§ **What is required**: If a line in the records below contains "menu", copy that line.

___ Records provided

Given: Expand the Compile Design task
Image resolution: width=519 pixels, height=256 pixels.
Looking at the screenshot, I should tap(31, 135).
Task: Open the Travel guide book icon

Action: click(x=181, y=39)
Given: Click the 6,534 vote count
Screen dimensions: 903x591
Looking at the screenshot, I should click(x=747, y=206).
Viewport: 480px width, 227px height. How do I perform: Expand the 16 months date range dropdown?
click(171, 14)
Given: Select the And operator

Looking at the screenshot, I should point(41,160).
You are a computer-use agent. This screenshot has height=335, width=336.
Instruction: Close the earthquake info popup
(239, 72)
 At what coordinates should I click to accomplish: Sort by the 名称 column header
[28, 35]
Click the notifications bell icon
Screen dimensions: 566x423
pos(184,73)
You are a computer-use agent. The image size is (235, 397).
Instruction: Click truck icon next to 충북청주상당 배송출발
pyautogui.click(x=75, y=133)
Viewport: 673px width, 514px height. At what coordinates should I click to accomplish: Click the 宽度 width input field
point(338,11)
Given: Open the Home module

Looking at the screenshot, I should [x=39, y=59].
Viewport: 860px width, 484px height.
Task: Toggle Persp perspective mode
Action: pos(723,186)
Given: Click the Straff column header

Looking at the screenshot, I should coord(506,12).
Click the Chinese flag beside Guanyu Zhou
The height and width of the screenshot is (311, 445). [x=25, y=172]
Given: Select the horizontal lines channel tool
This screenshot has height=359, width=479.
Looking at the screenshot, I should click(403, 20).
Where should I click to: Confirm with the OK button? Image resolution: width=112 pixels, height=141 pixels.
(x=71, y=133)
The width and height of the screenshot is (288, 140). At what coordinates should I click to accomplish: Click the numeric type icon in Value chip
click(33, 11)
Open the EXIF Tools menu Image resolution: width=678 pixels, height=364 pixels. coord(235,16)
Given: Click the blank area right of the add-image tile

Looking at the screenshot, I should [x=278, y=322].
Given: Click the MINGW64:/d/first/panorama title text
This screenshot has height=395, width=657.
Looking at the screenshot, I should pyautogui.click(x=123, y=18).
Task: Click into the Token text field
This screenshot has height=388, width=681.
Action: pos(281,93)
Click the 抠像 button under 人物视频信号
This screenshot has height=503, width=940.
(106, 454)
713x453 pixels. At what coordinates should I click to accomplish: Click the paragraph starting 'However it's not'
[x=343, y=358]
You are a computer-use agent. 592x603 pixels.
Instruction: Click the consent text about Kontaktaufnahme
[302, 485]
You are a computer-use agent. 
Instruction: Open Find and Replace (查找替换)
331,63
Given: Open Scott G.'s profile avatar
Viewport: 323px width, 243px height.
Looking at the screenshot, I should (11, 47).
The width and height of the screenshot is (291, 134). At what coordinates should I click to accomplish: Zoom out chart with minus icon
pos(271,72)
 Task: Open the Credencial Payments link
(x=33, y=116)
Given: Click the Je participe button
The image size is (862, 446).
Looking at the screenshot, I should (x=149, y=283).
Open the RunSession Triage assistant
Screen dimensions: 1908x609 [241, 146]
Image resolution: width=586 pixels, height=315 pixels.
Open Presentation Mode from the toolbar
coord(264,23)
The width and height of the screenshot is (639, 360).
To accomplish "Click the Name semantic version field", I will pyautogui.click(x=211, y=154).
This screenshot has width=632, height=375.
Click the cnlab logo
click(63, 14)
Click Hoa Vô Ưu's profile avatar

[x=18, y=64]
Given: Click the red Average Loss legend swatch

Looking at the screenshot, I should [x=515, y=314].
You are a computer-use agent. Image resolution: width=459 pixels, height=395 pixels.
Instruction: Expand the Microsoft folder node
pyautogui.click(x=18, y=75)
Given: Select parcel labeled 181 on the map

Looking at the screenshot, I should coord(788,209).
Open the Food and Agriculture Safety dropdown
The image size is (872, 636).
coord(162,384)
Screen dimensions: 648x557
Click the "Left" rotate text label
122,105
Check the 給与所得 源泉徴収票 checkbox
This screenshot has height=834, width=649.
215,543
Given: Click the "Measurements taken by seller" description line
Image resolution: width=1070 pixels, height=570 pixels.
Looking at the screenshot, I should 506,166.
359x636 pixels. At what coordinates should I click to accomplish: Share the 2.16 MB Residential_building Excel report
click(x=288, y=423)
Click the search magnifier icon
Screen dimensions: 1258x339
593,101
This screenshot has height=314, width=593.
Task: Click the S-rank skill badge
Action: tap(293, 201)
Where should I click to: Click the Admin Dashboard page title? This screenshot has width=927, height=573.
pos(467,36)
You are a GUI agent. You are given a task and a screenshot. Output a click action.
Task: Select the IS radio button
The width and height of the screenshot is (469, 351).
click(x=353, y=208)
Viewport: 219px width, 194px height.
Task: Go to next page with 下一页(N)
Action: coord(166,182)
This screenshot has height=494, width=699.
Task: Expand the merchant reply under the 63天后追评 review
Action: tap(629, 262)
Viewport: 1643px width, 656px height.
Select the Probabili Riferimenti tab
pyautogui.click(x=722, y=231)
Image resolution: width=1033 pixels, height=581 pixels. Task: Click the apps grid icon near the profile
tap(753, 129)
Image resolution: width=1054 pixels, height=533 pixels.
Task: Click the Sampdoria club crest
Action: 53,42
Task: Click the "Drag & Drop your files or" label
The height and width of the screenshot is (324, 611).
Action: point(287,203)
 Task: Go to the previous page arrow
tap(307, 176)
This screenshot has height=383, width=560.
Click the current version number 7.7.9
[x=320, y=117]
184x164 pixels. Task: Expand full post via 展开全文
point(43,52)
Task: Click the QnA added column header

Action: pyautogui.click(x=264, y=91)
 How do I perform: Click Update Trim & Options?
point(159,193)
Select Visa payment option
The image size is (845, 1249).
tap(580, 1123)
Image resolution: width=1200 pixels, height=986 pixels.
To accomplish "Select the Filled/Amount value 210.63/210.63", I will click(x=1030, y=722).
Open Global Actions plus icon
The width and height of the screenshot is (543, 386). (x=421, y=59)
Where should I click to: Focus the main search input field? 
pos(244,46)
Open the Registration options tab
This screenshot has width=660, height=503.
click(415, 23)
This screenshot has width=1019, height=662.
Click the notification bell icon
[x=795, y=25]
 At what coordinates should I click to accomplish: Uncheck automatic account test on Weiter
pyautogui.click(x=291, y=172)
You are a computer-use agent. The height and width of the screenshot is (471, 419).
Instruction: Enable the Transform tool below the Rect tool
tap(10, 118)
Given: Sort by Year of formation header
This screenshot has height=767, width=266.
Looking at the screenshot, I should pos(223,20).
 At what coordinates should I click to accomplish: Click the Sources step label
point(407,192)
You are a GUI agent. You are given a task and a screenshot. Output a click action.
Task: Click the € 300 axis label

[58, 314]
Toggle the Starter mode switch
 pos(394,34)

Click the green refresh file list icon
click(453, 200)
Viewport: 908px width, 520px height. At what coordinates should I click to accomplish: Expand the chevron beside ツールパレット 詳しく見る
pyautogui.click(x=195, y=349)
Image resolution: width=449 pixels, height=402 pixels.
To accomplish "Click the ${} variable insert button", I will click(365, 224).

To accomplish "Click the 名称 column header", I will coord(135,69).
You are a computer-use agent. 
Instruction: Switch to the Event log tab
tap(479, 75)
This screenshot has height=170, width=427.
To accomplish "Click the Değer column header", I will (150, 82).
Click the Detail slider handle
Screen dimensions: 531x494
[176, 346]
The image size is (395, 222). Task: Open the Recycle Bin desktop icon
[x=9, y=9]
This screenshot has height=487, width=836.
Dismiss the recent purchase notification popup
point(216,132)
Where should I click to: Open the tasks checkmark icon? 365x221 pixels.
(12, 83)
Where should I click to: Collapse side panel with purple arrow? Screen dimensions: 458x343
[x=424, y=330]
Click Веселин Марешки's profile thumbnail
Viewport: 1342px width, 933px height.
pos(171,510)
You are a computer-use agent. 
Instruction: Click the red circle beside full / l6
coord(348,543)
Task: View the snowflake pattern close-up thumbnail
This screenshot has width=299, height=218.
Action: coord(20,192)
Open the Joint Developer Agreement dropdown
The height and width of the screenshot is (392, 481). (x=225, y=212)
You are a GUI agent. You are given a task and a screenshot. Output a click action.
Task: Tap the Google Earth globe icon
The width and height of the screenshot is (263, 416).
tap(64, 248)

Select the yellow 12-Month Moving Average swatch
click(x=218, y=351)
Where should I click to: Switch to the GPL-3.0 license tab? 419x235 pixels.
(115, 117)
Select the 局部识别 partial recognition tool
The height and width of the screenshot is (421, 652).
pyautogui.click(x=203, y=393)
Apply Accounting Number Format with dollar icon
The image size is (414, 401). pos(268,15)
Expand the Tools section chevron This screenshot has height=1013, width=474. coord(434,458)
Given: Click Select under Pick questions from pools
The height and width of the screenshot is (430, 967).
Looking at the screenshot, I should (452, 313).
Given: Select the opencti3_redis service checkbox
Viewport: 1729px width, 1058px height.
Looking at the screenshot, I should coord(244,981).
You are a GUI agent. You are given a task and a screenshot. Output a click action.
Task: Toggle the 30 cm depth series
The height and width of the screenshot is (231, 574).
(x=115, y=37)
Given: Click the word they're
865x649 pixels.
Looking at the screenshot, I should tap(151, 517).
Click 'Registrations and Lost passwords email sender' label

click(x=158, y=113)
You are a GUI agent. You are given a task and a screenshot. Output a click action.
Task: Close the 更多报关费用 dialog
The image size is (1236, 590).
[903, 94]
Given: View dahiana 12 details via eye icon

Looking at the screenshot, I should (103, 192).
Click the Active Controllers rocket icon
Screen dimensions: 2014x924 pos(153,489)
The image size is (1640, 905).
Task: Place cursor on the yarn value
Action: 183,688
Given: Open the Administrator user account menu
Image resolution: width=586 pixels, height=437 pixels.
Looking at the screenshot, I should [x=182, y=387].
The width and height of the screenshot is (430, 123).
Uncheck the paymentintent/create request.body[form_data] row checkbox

______

§ **Answer box**:
Open the EXIF Tools menu Image resolution: width=678 pixels, height=364 pixels. coord(235,16)
Given: Open the Administrator user account menu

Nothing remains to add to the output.